Copy out every line holding the string "item" from the records below.

Source data:
[Start of Attachment]

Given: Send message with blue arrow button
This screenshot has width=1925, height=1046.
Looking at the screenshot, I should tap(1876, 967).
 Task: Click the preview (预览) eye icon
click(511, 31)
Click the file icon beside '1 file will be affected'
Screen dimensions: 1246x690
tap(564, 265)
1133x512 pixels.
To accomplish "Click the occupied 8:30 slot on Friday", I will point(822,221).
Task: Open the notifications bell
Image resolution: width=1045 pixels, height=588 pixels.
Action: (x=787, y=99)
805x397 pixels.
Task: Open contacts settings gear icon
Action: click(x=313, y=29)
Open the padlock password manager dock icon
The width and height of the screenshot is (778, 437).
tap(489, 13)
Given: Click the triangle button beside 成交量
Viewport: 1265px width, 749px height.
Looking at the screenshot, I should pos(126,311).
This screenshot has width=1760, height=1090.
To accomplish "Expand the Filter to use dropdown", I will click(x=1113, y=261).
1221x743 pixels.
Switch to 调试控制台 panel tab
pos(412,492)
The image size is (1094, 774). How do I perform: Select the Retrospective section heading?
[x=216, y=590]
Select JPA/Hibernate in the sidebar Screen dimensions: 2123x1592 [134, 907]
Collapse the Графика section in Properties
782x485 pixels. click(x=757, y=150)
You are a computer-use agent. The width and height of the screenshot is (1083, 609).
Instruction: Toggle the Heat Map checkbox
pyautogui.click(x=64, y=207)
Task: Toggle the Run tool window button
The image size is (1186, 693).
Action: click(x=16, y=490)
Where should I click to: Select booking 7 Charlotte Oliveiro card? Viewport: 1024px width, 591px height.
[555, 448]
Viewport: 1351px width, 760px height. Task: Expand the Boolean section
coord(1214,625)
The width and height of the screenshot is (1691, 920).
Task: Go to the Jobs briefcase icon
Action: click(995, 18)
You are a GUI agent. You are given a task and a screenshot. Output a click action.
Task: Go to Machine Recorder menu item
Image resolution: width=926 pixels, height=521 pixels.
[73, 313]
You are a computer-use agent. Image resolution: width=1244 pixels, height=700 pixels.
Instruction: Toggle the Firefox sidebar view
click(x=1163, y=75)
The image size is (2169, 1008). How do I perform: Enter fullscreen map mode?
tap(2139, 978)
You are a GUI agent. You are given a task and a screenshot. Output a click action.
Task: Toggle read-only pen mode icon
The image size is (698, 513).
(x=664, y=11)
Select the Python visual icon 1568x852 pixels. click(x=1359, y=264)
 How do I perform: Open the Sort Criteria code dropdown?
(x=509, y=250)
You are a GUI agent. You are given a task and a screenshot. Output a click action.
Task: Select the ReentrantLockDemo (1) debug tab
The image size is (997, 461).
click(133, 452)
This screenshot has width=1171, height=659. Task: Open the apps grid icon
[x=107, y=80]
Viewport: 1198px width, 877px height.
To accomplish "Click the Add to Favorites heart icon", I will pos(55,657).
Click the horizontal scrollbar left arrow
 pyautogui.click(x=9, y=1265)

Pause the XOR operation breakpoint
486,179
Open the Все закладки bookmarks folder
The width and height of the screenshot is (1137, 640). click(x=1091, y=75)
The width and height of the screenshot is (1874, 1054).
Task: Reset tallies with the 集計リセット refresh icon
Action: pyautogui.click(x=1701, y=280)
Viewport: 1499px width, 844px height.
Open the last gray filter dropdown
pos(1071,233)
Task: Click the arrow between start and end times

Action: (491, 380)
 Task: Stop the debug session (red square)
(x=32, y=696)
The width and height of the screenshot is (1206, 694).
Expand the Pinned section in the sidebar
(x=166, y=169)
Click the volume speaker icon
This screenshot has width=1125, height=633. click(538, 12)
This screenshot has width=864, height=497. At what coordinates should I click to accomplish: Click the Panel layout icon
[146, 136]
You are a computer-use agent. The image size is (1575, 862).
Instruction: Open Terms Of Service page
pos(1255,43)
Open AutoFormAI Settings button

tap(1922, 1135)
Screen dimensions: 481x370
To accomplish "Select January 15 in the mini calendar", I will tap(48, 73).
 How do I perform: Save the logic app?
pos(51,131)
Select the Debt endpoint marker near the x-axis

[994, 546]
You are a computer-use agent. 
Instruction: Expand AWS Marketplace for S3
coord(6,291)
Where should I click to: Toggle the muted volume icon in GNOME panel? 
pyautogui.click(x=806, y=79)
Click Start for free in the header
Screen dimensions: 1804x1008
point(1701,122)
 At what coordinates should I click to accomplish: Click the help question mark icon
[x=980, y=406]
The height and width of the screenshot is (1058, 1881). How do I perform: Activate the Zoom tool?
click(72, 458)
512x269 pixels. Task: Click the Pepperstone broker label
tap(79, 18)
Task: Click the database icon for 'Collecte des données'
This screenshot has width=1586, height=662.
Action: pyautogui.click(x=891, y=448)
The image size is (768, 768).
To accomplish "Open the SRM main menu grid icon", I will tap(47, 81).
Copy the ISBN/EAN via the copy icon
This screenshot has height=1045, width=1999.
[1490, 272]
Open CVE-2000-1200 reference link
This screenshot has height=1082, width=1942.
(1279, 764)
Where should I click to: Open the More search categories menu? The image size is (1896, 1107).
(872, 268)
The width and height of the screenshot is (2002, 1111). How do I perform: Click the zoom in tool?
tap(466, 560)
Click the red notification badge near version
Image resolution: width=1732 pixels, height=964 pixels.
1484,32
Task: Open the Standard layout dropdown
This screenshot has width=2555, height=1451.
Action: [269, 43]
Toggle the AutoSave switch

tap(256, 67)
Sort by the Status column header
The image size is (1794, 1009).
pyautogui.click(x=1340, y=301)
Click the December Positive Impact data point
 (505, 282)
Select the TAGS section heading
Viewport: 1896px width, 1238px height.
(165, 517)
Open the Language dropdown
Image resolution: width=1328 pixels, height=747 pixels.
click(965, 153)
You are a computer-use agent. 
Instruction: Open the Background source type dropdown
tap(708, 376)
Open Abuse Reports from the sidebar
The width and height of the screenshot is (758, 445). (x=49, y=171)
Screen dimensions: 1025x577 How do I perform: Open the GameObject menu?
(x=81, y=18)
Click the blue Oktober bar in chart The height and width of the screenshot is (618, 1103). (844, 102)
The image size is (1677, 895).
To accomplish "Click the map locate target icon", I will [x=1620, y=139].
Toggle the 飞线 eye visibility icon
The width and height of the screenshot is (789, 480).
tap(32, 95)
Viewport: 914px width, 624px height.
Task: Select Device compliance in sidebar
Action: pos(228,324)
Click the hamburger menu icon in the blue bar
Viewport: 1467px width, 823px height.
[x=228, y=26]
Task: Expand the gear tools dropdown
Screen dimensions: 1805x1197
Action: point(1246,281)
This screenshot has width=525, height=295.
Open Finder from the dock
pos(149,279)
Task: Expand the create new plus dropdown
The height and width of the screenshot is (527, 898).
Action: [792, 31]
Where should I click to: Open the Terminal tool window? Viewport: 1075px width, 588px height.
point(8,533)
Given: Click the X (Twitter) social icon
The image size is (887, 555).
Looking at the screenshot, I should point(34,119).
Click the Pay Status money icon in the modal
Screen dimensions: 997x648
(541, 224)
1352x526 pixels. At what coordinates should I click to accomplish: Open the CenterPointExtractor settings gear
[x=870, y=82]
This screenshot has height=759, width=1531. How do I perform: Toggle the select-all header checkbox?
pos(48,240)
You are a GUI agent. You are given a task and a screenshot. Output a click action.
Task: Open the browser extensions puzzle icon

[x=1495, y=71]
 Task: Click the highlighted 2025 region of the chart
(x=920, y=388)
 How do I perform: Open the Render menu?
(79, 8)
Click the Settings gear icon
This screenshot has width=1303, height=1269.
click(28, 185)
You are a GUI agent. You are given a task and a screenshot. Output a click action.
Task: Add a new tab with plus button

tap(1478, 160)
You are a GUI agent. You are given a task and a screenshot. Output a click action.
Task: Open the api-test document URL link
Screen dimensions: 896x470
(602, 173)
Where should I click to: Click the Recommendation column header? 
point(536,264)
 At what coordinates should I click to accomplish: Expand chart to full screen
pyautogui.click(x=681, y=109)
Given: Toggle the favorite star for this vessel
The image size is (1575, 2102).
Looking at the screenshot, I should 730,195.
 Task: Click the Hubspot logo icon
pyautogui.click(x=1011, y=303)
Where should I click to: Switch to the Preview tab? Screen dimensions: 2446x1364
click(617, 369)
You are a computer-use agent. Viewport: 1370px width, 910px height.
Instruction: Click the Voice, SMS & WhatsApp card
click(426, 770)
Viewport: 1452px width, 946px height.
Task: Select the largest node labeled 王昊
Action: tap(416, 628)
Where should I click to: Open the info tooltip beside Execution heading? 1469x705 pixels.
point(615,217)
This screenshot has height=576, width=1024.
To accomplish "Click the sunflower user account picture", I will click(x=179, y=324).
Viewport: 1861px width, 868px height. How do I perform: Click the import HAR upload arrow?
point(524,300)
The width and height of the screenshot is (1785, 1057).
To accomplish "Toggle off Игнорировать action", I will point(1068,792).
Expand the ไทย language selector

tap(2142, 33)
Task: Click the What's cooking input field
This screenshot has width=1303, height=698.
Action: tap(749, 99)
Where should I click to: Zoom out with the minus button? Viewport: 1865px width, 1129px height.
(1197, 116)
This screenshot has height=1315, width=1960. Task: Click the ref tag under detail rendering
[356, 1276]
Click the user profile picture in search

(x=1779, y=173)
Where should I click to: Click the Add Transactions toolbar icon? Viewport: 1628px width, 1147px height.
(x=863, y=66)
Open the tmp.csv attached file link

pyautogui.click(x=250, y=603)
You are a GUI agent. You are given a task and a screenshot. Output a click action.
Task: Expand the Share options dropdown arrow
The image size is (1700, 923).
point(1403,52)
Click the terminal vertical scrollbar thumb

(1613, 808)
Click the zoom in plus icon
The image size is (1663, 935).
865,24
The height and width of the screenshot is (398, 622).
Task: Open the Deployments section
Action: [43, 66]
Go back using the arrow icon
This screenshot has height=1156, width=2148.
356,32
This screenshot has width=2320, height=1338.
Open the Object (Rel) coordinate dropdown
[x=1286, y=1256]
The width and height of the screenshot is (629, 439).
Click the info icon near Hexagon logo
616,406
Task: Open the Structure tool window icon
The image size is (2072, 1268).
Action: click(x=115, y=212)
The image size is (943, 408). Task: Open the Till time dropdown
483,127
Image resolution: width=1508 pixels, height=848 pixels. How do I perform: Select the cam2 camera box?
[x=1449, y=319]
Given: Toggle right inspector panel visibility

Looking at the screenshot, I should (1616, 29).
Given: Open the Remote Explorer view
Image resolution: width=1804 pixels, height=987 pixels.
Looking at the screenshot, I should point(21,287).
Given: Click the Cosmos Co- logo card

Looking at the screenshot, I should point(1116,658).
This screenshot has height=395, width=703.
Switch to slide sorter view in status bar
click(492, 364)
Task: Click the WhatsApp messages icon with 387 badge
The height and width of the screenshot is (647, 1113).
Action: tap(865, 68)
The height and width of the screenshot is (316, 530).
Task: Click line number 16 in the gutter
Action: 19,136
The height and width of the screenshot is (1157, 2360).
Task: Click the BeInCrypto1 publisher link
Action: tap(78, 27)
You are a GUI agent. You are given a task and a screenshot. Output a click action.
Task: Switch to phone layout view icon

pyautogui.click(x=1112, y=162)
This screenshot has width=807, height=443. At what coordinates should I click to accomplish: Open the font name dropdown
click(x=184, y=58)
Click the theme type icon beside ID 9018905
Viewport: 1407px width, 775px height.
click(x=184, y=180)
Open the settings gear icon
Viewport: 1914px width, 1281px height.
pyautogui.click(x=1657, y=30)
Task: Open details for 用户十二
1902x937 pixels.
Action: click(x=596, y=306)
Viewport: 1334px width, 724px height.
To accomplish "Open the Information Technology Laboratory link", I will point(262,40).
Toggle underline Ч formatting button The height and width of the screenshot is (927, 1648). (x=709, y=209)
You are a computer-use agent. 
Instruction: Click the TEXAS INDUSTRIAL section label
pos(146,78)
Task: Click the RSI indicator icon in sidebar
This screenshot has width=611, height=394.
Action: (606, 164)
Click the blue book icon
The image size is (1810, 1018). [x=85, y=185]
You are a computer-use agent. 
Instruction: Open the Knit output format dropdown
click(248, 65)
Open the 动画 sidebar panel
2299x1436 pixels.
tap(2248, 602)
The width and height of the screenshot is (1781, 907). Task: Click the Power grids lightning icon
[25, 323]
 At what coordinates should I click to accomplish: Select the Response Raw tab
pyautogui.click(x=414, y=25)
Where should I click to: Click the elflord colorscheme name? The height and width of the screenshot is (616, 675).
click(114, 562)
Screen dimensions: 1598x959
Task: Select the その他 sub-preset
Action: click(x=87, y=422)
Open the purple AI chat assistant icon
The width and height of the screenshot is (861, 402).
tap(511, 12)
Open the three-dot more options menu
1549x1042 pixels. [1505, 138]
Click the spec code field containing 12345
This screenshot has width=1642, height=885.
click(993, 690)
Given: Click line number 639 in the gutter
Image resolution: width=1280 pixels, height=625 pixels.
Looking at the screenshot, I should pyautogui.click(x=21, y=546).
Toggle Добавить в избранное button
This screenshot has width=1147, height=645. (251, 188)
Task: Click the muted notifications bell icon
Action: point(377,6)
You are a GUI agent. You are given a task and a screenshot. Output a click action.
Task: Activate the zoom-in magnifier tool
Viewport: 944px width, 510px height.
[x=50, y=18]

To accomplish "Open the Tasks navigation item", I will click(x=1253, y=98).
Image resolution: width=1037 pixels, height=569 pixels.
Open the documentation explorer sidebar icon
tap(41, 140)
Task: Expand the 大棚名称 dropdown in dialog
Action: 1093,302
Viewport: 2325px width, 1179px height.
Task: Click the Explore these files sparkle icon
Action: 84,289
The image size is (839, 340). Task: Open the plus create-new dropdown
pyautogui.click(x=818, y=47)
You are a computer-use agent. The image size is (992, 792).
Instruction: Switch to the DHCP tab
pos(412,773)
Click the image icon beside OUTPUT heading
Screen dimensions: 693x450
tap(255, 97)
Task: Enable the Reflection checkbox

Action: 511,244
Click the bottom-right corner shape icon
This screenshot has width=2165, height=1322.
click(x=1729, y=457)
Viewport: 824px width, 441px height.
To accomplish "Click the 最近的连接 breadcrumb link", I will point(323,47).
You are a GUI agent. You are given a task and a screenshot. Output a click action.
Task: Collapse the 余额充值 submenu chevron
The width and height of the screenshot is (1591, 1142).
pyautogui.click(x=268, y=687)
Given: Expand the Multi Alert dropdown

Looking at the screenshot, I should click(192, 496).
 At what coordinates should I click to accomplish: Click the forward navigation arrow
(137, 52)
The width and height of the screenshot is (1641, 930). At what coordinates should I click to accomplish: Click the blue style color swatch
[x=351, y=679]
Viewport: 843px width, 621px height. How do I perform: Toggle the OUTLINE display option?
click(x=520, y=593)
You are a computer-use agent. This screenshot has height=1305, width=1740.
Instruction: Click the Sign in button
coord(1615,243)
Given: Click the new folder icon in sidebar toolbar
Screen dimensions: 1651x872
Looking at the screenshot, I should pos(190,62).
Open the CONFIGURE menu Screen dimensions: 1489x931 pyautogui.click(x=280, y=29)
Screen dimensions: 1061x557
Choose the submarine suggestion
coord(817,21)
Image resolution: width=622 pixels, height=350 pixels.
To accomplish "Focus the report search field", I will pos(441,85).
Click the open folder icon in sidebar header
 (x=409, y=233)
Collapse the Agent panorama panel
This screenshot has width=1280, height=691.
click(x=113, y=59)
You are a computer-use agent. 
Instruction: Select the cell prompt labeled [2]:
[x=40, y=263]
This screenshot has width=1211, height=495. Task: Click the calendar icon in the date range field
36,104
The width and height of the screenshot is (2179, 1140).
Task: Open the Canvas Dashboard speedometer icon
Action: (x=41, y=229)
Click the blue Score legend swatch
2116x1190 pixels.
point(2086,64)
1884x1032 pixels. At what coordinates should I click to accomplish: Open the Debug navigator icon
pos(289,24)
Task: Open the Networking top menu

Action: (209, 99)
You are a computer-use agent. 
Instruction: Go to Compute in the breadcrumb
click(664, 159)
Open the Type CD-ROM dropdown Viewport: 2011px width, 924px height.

[End of Attachment]

◆ RESULT OF THIS EXERCISE ◆
Task: Go to Machine Recorder menu item
To accomplish "Open the Tasks navigation item", I will click(x=1253, y=98).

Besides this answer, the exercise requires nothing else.